The six Dallas Mavericks most likely to be moved at the 2025 trade deadline…
The Dallas Mavericks are among the most interesting trade deadline test cases in the NBA this year. As currently constructed, the Mavs are leaning right up against the first salary cap apron, but suddenly, star guards Luka Dončić (calf) and Kyrie Irving (back) are on the shelf with injuries. An argument could be made for a bold move to keep the team in the hunt in the Western Conference playoff race, but once again, they don’t have a ton of assets with which to take a home run swing in the trade market.
Underestimate Nico Harrison and the Mavericks’ front office at your own peril, though. He put on a moving and shaking masterclass to bring PJ Washington and Daniel Gafford into the fold last year, when Dallas was also famously asset-poor.
So, who might be on the trading block this year? The moves the Mavs make over the next month — the NBA trade deadline is Thursday, Feb. 6 at 2 p.m. CST — will shine a light on not only the Miriam Adelson regime’s appetite for spending over that first cap apron, but also on the front office’s level of belief in staying the course after disastrous injuries have threatened to derail the season. In no particular order, here are six Mavericks who might be moved before then.
Quentin Grimes
No one wants to see Quentin Grimes go at this point, but circumstances may be conspiring against him staying in Dallas long-term. The “Does Grimes stay or does Grimes go?” question is a bellwether for whether Miriam Adelson and her ownership team are willing to spend above the first — and maybe even the second — salary cap apron and incur the penalties that come along with doing so. Grimes is averaging 10.4 points in 22.5 minutes per game, plus career-high marks of 4.2 rebounds and 40.7% 3-point shooting this year. He’s come up big in some big moments when called upon to fill a larger role, too.
Dallas is currently about $500,000 under the first apron. Expanding the team payroll past that would limit the Mavericks’ ability to use various trade exceptions, make sign-and-trade deals and take back salary in trades this offseason. If the consequences for passing the first apron don’t sound all that punitive, the team payroll currently sits about $11,000,000 shy of the second apron. Passing that threshold would mean losing the mid-level trade exception, the ability to trade first-round picks, the ability to send cash as part of deals and a host of other slaps on the wrist that make the cost of doing business this off-season prohibitively high.
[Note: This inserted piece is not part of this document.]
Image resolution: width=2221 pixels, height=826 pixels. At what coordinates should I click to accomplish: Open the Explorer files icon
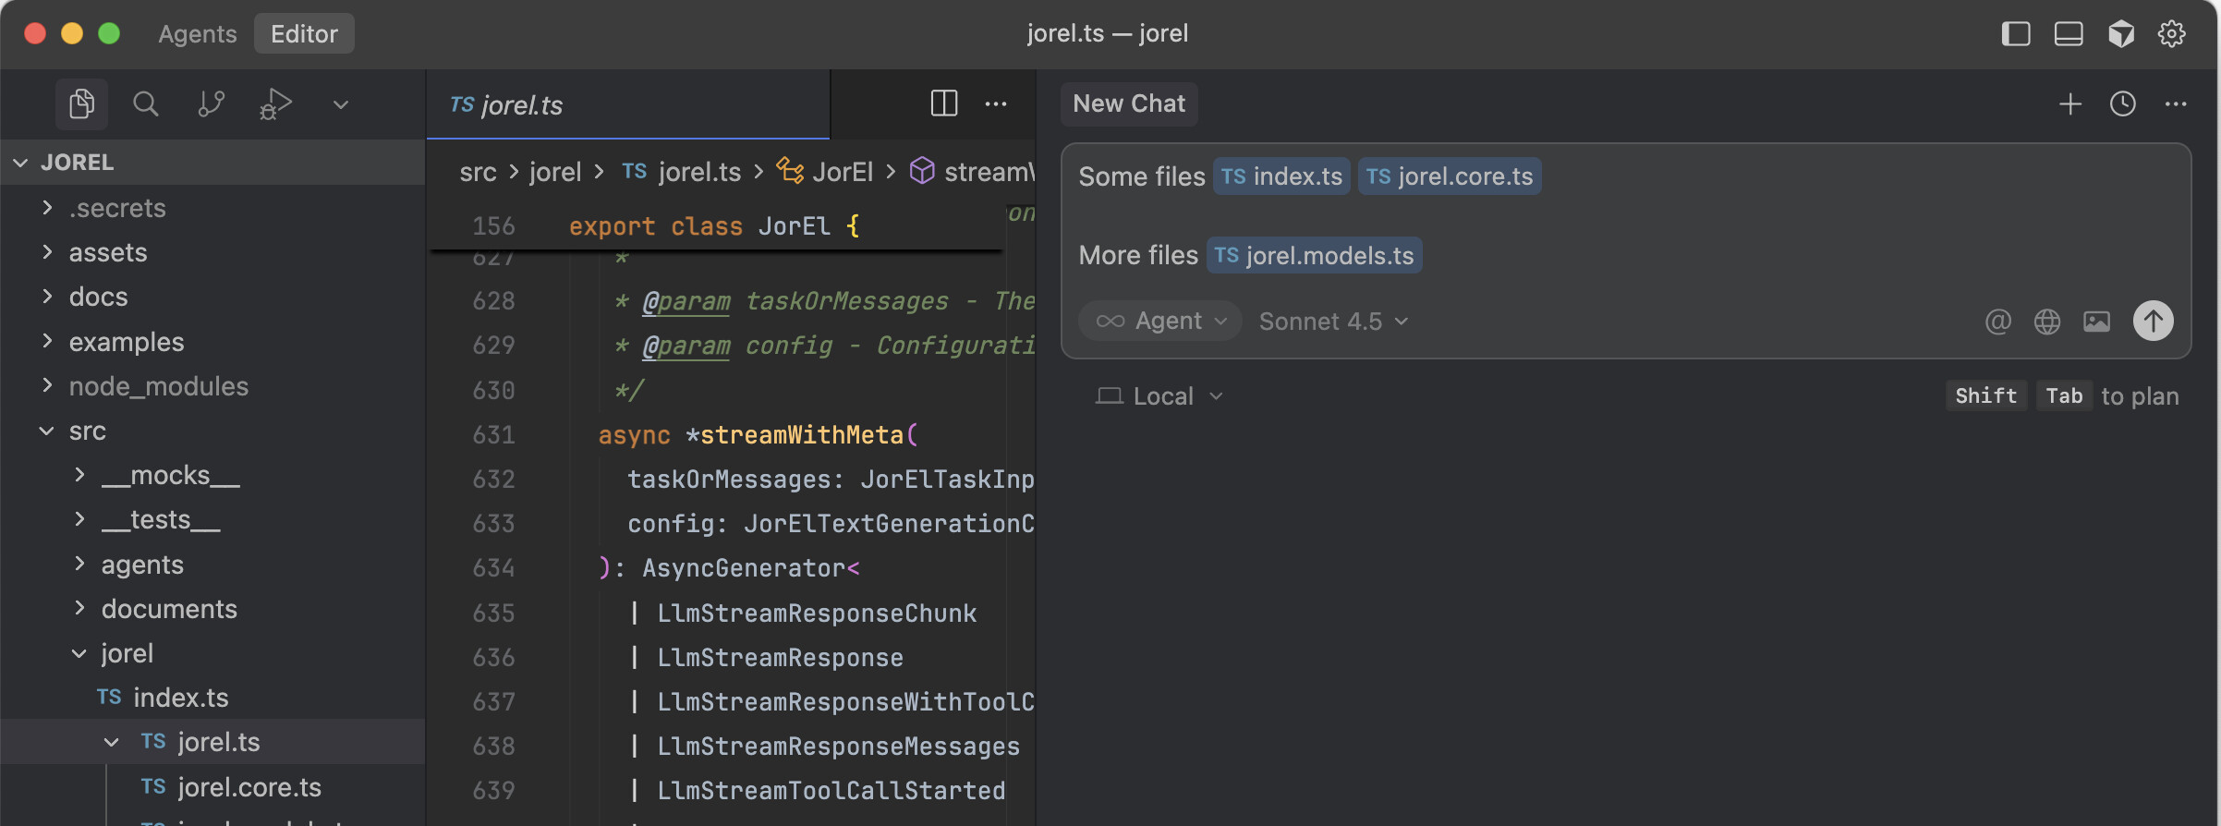pyautogui.click(x=81, y=103)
Grimes is currently in the last year of his rookie contract and reportedly turned down Dallas’ qualifying offer, believed to be in the neighborhood of teammate Naji Marshall’s deal (three years, $27 million), in October. Turning that offer down was a bet on himself, one that will likely net him a bigger contract in free agency this summer. All this is to say that the Mavericks are left with a big decision to make at the trade deadline.